Affinity groups may support each other in times of emotional and financial crisis; share much property in common; start a rainy day fund; cook and eat and live communally, finding ways to reduce living expenses shackling us to capitalism – and always, always, ride or die together.

They benefit highly from a diversity not only in skillsets, but in life background, ethnicity, gender, neurology, ability and social identity. Having a broad, complementary scope of perspectives inoculates the group with simmering creative force as well as tempering each other’s lack of social awareness in certain areas. Better to be an ecosystem than a monoculture. To be a space where people of marginalized identities are able to let their guard down, trust each other and heal together, though, each member should be enthusiastically open to criticism, with a mind and intention towards solidarity and self-development. Conflicts may arise, as they do in all forms of social relation, especially in a society which traumatizes us all so deeply. Regularly engaging in tekmil (a process of good faith communal criticism developed in Rojava), deciding together a flexible structure for resolving internal issues, and becoming educated on radical conflict resolution are all important ways of addressing inevitable disputes.

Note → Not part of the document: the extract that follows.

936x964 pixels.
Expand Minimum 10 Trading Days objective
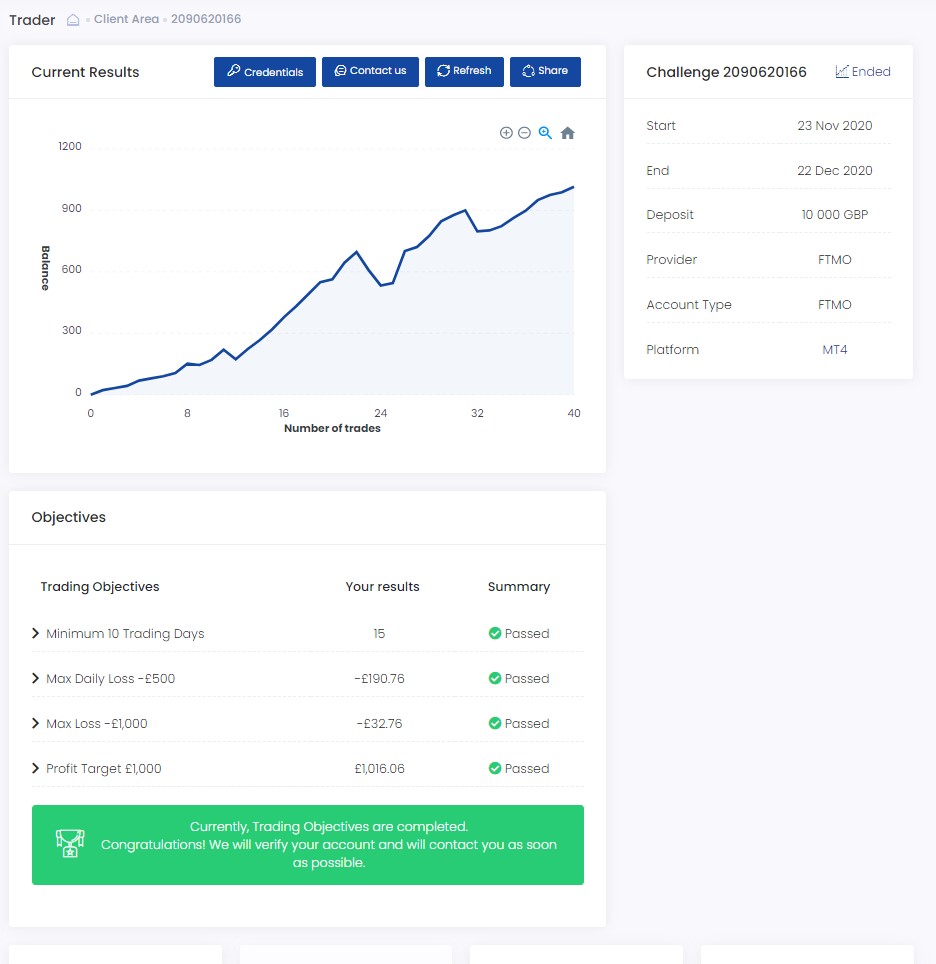pyautogui.click(x=36, y=634)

Consensus should be sought in all major decisions, such as the introduction of new group members, tactics to engage in, and areas to focus on – keeping in mind the autonomy of each individual to pursue what they believe is right with whomever they choose to freely associate.

Chances are, you already know people who you could discuss forming an affinity group with. If you feel alone locally, there is nothing stopping you from starting a virtual affinity group with people you trust and aspire with abroad. We’re all beaten down by this callous system and in need of relief, and of the exhilarating joy of subverting it. Perhaps you could share this zine with them. Perhaps a new seed will sprout.

To take our flower metaphor further, considering our existential predicament and the overall state of the Left, we could observe that the world we find ourselves in is more like a desert wasteland than a lovely meadow. Maybe we can see the ultimate ambition of each affinity group, or every revolutionary, for that matter, as an effort to remediate the desolate barrens of our world, to make it once again beautiful, teeming with Life and color and joy. If the affinity group is the flower, its natural inclination is to beget Life through its living, to sow more seeds of rebellion carried by the winds far and wide.

Like many flowers, affinity groups have mechanisms to defend themselves from those who might attempt to disturb them or tear them up – anyone who would grab it by the stem would be greeted with a handful of lacerating thorns.

Before the fake potted plant, a tacky simulacrum manufactured to offer false beauty, lies the Black Rose, forged through billions of years of natural evolution, imbued as is all Life with intention; a spontaneous striving towards meaning and true beauty.

Beyond the nuclear family, tied through contrivance by nothing but common genetics and vestigial patriarchy, lies an evolved radical form of relating – the affinity group, tied through volition by aspiration, by conviction, by spirit, by desire, by action – by hope.